C’est que chacun des souvenirs évoqués est important : le premier souvenir, le premier fruit cueilli, la première peur, le premier amour, la première trahison, le premier grand voyage, le premier travail, jusqu’à la naissance d’un enfant et la répétition avec lui des étapes vécues. S’y ajoutent les liens d’amour. Dans les images esquissées au trait sur des fonds unis monochromes de différentes couleurs, on voit s’inscrire la silhouette de la mère, du père, du grand-père, de l’enfant, de l’épouse, etc.
L’album cartonné avec des découpes pourrait faire penser qu’il est principalement destiné à de très jeunes enfants, ce n’est pas le cas : il s’adresse à tous les âges. Les uns y verront ce que leurs parents ont parcouru, d’autres y trouveront un récit de leur vie, d’autres verront les étapes parcourues et celles qui restent à venir, avec un même esprit de sérénité et d’acceptation de ce que chaque printemps apporte ou enlève. Les étapes de la vie sont de plus choisies sans trop de conformisme : des expériences apparemment minimes étant mises sur le même plan que les étapes de la vie habituellement mises en avant. C’est ainsi une belle approche de ce qui peut composer une vie humaine.
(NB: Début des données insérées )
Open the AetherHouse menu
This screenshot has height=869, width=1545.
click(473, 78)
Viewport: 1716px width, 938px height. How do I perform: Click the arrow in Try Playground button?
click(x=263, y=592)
La subtilité du jeu des découpes fait qu’on peut lire le livre à tout âge et de différentes manières. On peut l’aborder de façon linéaire ou en mettant en parallèle des expériences proches : les pages liées au grand-père, quoique éloignées sont ainsi rapprochées, comme celles de la rencontre avec un serpent, etc. Les parties évidées mettent en évidence sur plusieurs pages un même détail, l’avant dernier étant celui qui représente une main d’enfant tenant une main d’adulte, et le dernier faisant le lien entre la première et la peut-être dernière fraise sauvage (hommage à Bergman ?). Toute une vie en printemps, bellement et discrètement évoquée dans ce bel objet subtil à découvrir encore et encore…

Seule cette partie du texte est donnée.